Does TDS apply on dividend paid by a foreign company to an Indian resident?
Section 194 applies to dividends paid by an Indian company. A foreign company that has made prescribed arrangements for declaring and paying dividends within India is also covered. However, dividends received from a foreign company that are credited directly abroad are not subject to Section 194 TDS. The Indian resident must report this income in their ITR and claim foreign tax credit if applicable.
Can a company apply for a lower TDS rate on dividends?
It is the shareholder (payee), not the company, who applies for a lower or nil TDS certificate under Section 197. The shareholder submits an application to their Assessing Officer, and if issued, the shareholder furnishes the certificate to the company. The company then deducts TDS at the rate specified in the certificate.
Is TDS applicable on bonus shares issued by the company?
No. Issue of bonus shares out of capitalised profits is not treated as a dividend for TDS purposes. However, if bonus shares are issued out of accumulated profits to preference shareholders, it may be treated as a deemed dividend under Section 2(22)(b).
Does TDS apply on the GST component if any charges are associated with dividend payments?

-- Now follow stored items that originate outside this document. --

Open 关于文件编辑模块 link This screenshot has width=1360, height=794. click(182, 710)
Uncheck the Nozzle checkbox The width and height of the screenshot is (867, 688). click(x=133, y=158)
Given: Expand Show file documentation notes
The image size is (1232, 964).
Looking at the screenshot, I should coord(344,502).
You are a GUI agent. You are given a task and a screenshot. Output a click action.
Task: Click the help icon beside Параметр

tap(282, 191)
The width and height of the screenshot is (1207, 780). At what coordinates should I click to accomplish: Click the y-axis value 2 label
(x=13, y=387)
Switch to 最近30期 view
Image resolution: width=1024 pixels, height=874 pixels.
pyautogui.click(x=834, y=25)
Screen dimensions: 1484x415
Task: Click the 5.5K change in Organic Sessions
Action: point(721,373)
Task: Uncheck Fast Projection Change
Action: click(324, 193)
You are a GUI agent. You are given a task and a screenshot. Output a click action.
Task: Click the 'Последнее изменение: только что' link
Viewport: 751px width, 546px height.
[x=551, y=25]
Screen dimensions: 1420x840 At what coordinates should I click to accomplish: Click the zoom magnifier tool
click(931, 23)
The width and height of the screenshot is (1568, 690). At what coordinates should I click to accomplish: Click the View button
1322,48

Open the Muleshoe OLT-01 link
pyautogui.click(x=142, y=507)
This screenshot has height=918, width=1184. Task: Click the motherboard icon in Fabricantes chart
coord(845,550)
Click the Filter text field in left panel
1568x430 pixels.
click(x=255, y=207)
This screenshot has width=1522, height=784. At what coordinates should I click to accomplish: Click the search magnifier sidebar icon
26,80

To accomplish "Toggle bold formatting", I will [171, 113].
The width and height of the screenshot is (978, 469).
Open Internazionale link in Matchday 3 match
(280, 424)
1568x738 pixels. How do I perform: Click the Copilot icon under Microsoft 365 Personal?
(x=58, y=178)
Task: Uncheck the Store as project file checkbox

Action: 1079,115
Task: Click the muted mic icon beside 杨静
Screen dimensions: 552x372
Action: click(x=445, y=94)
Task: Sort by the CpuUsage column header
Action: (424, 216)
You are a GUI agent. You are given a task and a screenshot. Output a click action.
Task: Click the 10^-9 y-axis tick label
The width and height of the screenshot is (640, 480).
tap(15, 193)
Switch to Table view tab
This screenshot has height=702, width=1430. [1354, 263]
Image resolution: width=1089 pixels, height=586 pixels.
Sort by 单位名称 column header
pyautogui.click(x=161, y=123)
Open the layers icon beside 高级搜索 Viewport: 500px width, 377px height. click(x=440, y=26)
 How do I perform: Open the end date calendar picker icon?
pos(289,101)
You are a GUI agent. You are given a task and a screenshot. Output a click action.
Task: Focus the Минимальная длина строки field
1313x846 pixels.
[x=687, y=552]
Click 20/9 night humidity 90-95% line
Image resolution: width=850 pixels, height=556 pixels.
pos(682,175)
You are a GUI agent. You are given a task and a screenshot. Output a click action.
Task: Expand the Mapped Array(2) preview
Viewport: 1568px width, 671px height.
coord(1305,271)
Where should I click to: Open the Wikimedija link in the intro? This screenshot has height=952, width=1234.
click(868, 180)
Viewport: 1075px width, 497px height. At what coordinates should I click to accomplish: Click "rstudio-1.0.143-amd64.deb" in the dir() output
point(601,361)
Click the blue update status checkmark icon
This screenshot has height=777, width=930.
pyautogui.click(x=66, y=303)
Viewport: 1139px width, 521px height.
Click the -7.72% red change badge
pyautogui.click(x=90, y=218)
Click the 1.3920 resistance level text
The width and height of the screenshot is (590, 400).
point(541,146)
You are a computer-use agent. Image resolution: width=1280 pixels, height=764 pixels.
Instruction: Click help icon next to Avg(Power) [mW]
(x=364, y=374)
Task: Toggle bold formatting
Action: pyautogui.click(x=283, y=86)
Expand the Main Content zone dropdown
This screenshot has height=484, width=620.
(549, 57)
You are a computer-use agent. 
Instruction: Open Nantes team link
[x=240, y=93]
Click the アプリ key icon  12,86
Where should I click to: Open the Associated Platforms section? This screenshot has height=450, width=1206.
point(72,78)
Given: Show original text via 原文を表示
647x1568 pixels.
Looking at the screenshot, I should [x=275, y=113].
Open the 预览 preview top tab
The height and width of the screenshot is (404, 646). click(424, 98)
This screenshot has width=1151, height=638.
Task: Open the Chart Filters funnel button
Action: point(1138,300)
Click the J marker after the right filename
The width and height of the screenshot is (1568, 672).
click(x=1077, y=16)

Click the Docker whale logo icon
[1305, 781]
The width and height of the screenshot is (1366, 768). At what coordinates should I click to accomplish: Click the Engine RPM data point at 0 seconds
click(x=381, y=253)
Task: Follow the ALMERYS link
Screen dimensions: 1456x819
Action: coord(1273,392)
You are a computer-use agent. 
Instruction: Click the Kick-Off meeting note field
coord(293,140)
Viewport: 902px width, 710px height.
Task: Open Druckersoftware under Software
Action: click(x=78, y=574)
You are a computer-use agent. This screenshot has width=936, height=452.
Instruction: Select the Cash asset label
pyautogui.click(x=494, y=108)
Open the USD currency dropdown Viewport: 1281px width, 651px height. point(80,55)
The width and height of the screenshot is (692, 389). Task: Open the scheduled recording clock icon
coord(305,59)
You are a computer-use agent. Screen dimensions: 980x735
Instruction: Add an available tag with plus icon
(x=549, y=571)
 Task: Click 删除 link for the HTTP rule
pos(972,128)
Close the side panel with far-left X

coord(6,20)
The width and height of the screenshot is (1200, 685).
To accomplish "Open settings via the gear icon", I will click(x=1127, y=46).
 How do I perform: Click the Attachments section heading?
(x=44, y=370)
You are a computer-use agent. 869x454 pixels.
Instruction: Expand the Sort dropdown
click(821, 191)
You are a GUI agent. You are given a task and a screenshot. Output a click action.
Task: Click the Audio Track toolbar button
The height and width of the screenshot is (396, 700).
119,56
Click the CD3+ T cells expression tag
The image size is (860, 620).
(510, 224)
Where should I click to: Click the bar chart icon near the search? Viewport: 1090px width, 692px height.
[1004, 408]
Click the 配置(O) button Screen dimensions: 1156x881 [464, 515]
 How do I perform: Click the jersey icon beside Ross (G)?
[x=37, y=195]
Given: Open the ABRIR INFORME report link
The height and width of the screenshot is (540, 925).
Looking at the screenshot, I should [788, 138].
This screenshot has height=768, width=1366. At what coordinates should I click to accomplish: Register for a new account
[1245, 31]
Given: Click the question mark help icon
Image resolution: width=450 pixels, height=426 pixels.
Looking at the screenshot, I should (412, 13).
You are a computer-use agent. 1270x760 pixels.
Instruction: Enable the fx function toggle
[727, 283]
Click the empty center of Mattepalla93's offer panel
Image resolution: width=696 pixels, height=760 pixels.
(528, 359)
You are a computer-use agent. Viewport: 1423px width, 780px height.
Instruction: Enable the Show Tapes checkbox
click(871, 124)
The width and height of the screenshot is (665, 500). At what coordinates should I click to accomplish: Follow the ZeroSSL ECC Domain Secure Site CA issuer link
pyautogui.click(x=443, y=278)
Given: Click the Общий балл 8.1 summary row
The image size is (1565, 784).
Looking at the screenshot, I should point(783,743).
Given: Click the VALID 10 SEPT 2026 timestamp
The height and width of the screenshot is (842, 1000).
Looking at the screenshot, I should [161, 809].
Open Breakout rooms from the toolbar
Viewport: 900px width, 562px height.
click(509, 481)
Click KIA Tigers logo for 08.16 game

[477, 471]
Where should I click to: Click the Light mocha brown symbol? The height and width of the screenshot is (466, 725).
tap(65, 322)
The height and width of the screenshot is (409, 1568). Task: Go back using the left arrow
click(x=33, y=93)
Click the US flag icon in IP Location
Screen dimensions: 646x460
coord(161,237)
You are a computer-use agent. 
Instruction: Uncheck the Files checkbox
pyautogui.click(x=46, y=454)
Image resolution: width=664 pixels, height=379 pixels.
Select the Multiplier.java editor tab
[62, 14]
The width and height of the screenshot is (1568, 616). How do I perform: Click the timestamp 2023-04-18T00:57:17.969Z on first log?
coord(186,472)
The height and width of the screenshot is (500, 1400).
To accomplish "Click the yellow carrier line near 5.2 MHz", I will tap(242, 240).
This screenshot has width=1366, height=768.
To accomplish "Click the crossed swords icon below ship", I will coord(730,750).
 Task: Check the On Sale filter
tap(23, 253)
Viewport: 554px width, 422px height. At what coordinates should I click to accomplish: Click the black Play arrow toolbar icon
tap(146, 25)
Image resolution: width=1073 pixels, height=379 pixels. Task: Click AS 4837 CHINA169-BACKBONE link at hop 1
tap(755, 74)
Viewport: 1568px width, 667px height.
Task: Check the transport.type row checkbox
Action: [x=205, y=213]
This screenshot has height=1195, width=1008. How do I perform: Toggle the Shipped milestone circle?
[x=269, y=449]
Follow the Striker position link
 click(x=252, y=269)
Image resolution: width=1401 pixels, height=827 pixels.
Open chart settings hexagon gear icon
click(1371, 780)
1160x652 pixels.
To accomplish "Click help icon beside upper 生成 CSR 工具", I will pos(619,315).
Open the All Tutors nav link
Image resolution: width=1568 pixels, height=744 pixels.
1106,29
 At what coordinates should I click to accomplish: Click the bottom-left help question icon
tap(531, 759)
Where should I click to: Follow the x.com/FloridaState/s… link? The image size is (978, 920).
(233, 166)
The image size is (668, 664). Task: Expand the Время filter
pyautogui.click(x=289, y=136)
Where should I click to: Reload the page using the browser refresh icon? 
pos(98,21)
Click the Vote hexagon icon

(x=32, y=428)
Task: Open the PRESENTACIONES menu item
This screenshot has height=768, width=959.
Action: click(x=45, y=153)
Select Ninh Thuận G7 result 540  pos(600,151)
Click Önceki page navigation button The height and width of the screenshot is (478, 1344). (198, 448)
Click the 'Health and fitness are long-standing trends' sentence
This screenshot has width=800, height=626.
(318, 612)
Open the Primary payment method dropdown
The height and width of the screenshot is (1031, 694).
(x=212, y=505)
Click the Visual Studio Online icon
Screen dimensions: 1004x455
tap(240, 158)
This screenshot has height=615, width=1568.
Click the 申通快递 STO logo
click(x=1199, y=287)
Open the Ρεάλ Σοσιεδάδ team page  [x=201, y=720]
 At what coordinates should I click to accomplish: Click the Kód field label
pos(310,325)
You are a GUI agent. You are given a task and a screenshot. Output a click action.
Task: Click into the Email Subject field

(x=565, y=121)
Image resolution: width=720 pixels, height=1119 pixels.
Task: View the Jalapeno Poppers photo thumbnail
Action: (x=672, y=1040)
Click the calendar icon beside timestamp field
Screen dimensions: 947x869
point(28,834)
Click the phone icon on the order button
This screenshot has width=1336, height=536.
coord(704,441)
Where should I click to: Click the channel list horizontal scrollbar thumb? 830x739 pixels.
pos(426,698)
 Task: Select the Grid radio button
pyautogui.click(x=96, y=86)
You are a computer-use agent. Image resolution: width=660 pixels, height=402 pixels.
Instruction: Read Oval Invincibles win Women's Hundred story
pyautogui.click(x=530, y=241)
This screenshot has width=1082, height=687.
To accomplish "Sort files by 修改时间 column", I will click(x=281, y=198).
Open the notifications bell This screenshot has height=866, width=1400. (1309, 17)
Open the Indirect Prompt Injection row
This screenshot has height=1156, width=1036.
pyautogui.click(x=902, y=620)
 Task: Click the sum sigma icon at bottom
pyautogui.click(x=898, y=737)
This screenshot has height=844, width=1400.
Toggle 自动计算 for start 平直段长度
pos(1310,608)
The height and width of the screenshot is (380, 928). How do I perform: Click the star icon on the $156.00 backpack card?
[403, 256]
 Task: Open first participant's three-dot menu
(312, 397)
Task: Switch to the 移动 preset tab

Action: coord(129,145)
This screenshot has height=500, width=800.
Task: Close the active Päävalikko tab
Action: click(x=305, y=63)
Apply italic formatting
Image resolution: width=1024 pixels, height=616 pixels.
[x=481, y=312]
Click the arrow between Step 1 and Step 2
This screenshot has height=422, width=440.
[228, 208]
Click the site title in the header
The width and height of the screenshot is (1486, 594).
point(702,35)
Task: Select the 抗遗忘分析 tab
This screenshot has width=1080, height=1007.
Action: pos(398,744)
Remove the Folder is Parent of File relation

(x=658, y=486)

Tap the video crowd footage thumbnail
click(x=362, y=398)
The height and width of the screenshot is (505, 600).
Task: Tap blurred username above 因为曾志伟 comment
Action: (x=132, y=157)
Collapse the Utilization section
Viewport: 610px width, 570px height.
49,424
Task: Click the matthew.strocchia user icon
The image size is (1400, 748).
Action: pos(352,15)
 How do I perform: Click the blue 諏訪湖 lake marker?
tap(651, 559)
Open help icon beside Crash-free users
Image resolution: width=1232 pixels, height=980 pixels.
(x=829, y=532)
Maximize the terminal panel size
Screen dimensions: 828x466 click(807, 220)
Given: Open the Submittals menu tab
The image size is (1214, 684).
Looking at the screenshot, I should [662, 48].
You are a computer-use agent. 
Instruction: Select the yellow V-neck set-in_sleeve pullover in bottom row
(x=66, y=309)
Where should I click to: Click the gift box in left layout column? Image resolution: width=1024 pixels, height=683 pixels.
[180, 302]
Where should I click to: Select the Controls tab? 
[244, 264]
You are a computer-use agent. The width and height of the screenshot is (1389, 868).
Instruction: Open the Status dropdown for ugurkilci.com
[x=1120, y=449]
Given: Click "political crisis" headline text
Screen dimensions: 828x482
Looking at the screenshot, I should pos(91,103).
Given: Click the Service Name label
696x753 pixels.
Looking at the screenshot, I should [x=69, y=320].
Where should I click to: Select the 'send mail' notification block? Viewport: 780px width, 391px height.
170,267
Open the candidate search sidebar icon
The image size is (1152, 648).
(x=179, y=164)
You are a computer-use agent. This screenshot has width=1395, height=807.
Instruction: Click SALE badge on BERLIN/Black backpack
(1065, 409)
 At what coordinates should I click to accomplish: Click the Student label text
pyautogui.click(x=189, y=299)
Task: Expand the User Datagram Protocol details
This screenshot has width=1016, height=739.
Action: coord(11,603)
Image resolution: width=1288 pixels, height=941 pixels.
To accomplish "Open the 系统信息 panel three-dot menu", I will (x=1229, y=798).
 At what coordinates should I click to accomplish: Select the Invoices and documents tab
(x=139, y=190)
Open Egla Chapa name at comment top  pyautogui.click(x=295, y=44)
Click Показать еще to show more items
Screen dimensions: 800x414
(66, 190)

Dividends themselves are not subject to GST. However, if any ancillary charges (such as processing fees) are invoiced alongside the dividend, TDS applies on the non-GST component if the GST is separately indicated in the invoice.
What if the shareholder's total income is below the taxable limit?
The shareholder can submit Form 121 (which replaced Form 15G and 15H from April 1, 2026) to the company, declaring that their estimated total income results in nil tax liability. If the company receives a valid Form 121 before paying the dividend, it must not deduct TDS.
How are dividends taxed in the hands of individual shareholders?
Dividends received by individual shareholders are added to their total income and taxed at the applicable slab rate. Under the new tax regime for FY 2026-27, this could be 0% (up to Rs 4 lakh), 5% (Rs 4-8 lakh), 10% (Rs 8-12 lakh), 15% (Rs 12-16 lakh), 20% (Rs 16-20 lakh), 25% (Rs 20-24 lakh), or 30% (above Rs 24 lakh). The TDS of 10% is adjusted against the final tax liability. No deduction under Section 80C or other investment-linked sections is available against dividend income under the new regime.
Sources
This guide is verified against Section 194 of the Income Tax Act, 1961 (TDS on payment of dividends), Section 393(1) of the Income Tax Act, 2025 (consolidated non-salary TDS table, effective April 1, 2026), Section 2(22) of the Income Tax Act (definition of deemed dividend), Finance Act 2020 (abolition of DDT, introduction of shareholder-level dividend taxation from April 1, 2020), Finance Act 2025 (threshold increase from Rs 5,000 to Rs 10,000 effective April 1, 2025), Section 194K (TDS on mutual fund income), Section 80M (deduction for intercorporate dividends), Section 393(6) (Form 121 replacing Form 15G/15H), Section 206AA (TDS at 20% for no PAN), Section 201(1A) (interest on late deduction/deposit), and Section 271C (penalty for failure to deduct). Rates, thresholds, and definitions confirmed from ClearTax, Tax2win, BajajFinserv, BankBazaar, Quicko, Motilal Oswal, and IndiaFilings reference materials as of May 2026. All rates and thresholds should be verified against incometax.gov.in before applying to specific deductions.